The lecture draws on research based in six countries in the Global South namely, South Africa, Tanzania, Argentina, Nicaragua, India and the Republic of Korea.
Cryptic account of the Women’s Anti-Pass March:
On the ninth of August 1956, Ms Helen Joseph was one of the women who led the anti-pass march to the Union Buildings in Pretoria, one of the largest demonstrations staged in South Africa. Women played a leading role in the resistance to unjust pass laws, even while being at the bottom of the social and economic hierarchy. Because of the tenuous nature of their employment - largely in the domestic service and informal sectors, African women were particularly vulnerable to removal from the urban areas as "idle Africans” or "superfluous appendages".

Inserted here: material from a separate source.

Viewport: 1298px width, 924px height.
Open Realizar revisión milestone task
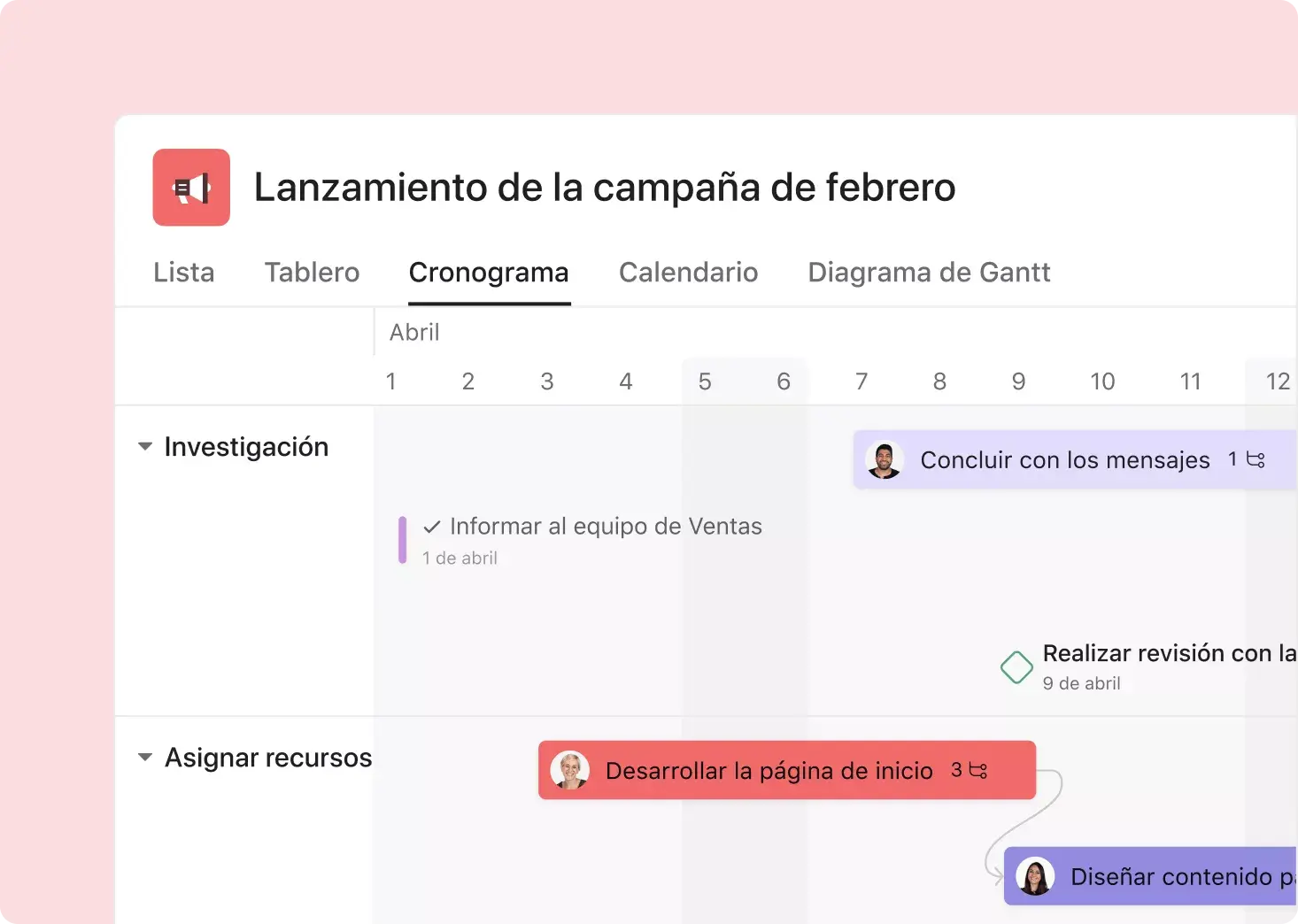coord(1167,654)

Apartheid laws made it far more difficult for African women than men to acquire urban residency rights and accommodation in the urban areas. Influx control laws, and by extension the pass system, were intentionally used by government to bar African women from the urban areas and to confine them to the African reserves.
Shahra Razavi Biography:
Shahra Razavi is Senior Research Co-ordinator at the United Nations Research Institute for Social Development (UNRISD) in Geneva, where she oversees the Institute’s Programme on Gender and Development. Shahra specializes in the gender dimensions of social development, with a particular focus on livelihoods and social policy. She is a member of the editorial board of Development in Practice, Global Social Policy, and Journal of Peasants Studies, as well as advisor to WIEGO (Women in the Informal Economy Globalizing and Organizing) and CROP (Comparative Research Programme on Poverty). Her recent books include The Gendered Impacts of Liberalization: Towards “Embedded Liberalism”? (Routledge, 2009), and Gender and Social Policy in a Global Context: Uncovering the Gendered Structure of ‘the Social’, edited with Shireen Hassim (Palgrave, 2006). Shahra was born in Iran and now lives in Geneva.